Long-Term Outcomes of Neoadjuvant Therapy Versus Upfront Surgery for Resectable Pancreatic Ductal Adenocarcinoma
Authors
Kyung In Shin ; Min Sung Yoon ; Jee Hoon Kim ; Won Joon Jang ; Galam Leem ; Jung Hyun Jo ; Moon Jae Chung ; Jeong Youp Park ; Seung Woo Park ; Ho Kyoung Hwang ; Chang Moo Kang ; Seung-Seob Kim ; Mi-Suk Park ; Hee Seung Lee ; Seungmin Bang
Introduction: This study aimed to compare the long-term effects of neoadjuvant therapy and upfront surgery on overall survival (OS) and progression-free survival (PFS) in patients with resectable pancreatic ductal adenocarcinoma (PDAC).
Methods: We retrospectively analyzed 202 patients, including 167 who had upfront surgery and 35 who received neoadjuvant therapy followed by surgery. Surgical outcomes and survival rates were compared using propensity score matching to minimize selection bias.
Results: Neoadjuvant therapy showed significantly longer 75% OS (72.7 months vs. 28.3 months, p = 0.032) and PFS (29.6 months vs. 13.2 months, p < 0.001) compared to upfront surgery. Additionally, neoadjuvant therapy demonstrated significant improvements in surgical outcomes, including higher R0 resection rates (74.3% vs. 49.5%, p = 0.034), reduced tumor size (22.0 mm vs. 28.0 mm, p = 0.001), and decreased lymphovascular invasion (20.0% vs. 52.4%, p = 0.001).

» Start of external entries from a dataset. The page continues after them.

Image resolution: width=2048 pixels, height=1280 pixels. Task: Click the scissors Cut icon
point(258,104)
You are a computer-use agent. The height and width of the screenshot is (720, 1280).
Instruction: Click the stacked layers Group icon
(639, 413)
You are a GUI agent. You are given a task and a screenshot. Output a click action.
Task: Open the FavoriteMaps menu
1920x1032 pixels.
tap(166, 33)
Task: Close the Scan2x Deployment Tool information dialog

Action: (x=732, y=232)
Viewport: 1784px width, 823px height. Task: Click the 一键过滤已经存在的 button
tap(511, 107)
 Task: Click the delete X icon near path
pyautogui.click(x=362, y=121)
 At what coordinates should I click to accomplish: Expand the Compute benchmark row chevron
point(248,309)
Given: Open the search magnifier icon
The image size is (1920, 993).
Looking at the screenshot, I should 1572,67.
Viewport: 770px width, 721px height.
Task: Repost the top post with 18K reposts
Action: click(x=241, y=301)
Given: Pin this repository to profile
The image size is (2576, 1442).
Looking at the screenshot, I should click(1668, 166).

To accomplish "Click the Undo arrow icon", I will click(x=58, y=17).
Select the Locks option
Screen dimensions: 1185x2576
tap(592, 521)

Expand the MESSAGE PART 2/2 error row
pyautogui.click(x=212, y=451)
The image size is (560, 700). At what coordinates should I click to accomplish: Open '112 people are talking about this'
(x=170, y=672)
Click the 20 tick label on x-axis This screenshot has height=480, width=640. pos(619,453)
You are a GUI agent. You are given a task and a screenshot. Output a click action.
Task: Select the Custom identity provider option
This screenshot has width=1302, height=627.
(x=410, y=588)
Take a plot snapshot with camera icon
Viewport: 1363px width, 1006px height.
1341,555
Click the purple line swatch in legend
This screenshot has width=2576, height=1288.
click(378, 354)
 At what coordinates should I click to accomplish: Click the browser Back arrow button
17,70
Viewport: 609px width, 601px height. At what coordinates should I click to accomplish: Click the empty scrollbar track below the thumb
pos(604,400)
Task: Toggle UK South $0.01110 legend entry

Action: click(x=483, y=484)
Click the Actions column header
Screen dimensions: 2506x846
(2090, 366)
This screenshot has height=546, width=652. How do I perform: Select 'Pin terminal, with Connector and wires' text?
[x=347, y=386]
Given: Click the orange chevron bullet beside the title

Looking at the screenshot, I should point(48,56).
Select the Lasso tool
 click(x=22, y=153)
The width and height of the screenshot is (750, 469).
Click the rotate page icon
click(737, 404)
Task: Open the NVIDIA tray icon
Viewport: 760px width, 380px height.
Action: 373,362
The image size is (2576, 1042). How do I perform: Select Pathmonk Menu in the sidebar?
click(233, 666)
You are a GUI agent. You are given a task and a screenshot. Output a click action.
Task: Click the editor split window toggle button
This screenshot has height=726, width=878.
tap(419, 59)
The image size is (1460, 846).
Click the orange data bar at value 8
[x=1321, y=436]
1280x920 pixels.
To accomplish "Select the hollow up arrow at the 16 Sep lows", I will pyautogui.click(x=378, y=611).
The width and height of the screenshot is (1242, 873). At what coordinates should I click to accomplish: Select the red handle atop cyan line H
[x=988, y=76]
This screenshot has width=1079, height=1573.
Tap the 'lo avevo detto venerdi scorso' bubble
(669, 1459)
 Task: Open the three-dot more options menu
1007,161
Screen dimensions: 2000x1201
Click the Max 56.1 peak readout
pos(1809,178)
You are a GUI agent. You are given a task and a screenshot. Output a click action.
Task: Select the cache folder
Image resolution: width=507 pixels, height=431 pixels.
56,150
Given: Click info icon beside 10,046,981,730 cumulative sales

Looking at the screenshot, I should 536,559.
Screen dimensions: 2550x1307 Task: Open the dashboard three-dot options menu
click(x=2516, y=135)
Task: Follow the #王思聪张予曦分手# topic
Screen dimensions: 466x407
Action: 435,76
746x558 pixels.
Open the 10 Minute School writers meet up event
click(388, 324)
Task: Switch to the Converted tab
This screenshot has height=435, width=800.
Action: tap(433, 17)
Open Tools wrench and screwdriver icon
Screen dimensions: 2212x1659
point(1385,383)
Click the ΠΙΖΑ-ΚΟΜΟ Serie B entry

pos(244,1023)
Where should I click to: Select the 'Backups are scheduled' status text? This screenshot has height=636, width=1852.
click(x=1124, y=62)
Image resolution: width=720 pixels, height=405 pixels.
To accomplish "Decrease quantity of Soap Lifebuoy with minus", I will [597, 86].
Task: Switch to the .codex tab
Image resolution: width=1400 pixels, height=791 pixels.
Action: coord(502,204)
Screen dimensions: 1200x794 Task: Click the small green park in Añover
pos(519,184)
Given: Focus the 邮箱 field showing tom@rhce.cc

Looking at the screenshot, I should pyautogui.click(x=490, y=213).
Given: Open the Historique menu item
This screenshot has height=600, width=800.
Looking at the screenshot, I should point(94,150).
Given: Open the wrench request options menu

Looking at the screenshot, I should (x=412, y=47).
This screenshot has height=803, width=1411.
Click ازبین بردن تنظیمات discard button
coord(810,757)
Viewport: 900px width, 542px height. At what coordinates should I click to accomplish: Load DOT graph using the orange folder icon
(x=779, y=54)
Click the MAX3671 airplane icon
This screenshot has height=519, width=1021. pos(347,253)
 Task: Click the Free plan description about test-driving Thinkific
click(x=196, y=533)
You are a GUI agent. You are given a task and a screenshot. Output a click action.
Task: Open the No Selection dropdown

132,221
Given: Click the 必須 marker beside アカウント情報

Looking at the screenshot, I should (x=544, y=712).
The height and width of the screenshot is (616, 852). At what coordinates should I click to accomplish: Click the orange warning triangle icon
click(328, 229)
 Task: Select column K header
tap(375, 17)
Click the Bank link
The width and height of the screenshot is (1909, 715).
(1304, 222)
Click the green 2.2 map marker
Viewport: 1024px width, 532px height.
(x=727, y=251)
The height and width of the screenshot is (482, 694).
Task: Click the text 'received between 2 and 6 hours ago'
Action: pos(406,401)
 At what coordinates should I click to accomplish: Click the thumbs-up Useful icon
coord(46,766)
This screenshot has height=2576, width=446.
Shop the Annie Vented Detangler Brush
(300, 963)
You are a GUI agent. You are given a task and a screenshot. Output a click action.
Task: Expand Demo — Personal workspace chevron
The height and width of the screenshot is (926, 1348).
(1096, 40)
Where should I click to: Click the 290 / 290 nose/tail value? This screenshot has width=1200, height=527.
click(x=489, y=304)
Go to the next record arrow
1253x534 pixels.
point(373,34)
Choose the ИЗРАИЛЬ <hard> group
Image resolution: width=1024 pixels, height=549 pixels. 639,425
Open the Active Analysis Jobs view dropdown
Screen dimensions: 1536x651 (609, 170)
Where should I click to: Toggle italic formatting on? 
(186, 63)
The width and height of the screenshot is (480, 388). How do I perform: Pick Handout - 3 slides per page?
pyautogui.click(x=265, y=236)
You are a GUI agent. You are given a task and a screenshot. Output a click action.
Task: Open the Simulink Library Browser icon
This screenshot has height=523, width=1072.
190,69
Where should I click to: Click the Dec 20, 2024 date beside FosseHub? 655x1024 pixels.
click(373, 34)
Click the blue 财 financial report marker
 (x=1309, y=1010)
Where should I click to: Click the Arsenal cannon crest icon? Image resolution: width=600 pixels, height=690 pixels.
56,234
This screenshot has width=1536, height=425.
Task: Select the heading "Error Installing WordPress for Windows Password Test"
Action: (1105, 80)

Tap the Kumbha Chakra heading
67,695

Conclusion: Our study demonstrates the potential benefits of neoadjuvant therapy for resectable PDAC. The improved survival rates, delayed disease progression, and enhanced surgical outcomes underscore the potential of neoadjuvant therapy in addressing this aggressive disease. Despite limitations such as the retrospective design and small sample size, these findings support the effectiveness of neoadjuvant therapy in improving treatment outcomes for PDAC patients in real-world settings. Further prospective studies are required to validate these results.